What you will do: Extract every line of the listing below and reproduce each one word for word.

— Begin —

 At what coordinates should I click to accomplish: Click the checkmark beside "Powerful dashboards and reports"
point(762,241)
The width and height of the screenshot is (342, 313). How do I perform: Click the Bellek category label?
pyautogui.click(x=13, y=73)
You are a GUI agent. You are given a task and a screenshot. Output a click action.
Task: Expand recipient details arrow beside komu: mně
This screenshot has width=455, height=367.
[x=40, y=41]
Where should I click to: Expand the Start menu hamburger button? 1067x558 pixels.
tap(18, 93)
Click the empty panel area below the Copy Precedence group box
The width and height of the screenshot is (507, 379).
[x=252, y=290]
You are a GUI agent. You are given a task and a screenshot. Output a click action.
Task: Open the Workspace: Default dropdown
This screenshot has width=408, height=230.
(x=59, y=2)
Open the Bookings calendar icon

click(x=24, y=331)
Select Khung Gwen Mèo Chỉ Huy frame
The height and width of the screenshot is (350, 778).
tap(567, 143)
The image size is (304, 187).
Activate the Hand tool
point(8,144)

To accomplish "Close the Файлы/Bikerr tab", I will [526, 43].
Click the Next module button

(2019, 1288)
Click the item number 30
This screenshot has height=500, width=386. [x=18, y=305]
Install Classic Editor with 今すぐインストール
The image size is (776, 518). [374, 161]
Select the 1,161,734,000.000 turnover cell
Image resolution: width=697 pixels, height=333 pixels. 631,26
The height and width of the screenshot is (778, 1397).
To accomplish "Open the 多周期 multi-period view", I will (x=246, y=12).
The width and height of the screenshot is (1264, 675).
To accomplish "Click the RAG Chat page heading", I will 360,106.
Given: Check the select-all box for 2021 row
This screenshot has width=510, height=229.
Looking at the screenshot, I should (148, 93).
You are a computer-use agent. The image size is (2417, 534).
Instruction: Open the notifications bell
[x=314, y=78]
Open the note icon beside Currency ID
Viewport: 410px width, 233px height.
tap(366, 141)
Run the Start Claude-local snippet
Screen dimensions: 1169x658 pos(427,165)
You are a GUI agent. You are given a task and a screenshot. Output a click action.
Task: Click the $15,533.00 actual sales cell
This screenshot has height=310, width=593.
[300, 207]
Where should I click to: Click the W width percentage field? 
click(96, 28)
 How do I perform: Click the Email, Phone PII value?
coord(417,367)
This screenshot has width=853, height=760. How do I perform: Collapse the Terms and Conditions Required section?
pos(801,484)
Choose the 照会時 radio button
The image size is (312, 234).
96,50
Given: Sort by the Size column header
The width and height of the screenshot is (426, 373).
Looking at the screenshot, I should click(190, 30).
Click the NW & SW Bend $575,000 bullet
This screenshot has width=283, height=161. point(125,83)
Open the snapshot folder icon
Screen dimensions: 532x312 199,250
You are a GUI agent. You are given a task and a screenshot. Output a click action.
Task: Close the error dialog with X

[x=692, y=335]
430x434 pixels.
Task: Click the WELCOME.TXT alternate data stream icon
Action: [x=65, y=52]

— End —

Task output:
 At what coordinates should I click to accomplish: Click the checkmark beside "Powerful dashboards and reports"
point(762,241)
The width and height of the screenshot is (342, 313). How do I perform: Click the Bellek category label?
pyautogui.click(x=13, y=73)
You are a GUI agent. You are given a task and a screenshot. Output a click action.
Task: Expand recipient details arrow beside komu: mně
This screenshot has width=455, height=367.
[x=40, y=41]
Where should I click to: Expand the Start menu hamburger button? 1067x558 pixels.
tap(18, 93)
Click the empty panel area below the Copy Precedence group box
The width and height of the screenshot is (507, 379).
[x=252, y=290]
You are a GUI agent. You are given a task and a screenshot. Output a click action.
Task: Open the Workspace: Default dropdown
This screenshot has width=408, height=230.
(x=59, y=2)
Open the Bookings calendar icon

click(x=24, y=331)
Select Khung Gwen Mèo Chỉ Huy frame
The height and width of the screenshot is (350, 778).
tap(567, 143)
The image size is (304, 187).
Activate the Hand tool
point(8,144)

To accomplish "Close the Файлы/Bikerr tab", I will [526, 43].
Click the Next module button

(2019, 1288)
Click the item number 30
This screenshot has height=500, width=386. [x=18, y=305]
Install Classic Editor with 今すぐインストール
The image size is (776, 518). [374, 161]
Select the 1,161,734,000.000 turnover cell
Image resolution: width=697 pixels, height=333 pixels. 631,26
The height and width of the screenshot is (778, 1397).
To accomplish "Open the 多周期 multi-period view", I will (x=246, y=12).
The width and height of the screenshot is (1264, 675).
To accomplish "Click the RAG Chat page heading", I will 360,106.
Given: Check the select-all box for 2021 row
This screenshot has width=510, height=229.
Looking at the screenshot, I should (148, 93).
You are a computer-use agent. The image size is (2417, 534).
Instruction: Open the notifications bell
[x=314, y=78]
Open the note icon beside Currency ID
Viewport: 410px width, 233px height.
tap(366, 141)
Run the Start Claude-local snippet
Screen dimensions: 1169x658 pos(427,165)
You are a GUI agent. You are given a task and a screenshot. Output a click action.
Task: Click the $15,533.00 actual sales cell
This screenshot has height=310, width=593.
[300, 207]
Where should I click to: Click the W width percentage field? 
click(96, 28)
 How do I perform: Click the Email, Phone PII value?
coord(417,367)
This screenshot has width=853, height=760. How do I perform: Collapse the Terms and Conditions Required section?
pos(801,484)
Choose the 照会時 radio button
The image size is (312, 234).
96,50
Given: Sort by the Size column header
The width and height of the screenshot is (426, 373).
Looking at the screenshot, I should click(190, 30).
Click the NW & SW Bend $575,000 bullet
This screenshot has width=283, height=161. point(125,83)
Open the snapshot folder icon
Screen dimensions: 532x312 199,250
You are a GUI agent. You are given a task and a screenshot. Output a click action.
Task: Close the error dialog with X

[x=692, y=335]
430x434 pixels.
Task: Click the WELCOME.TXT alternate data stream icon
Action: [x=65, y=52]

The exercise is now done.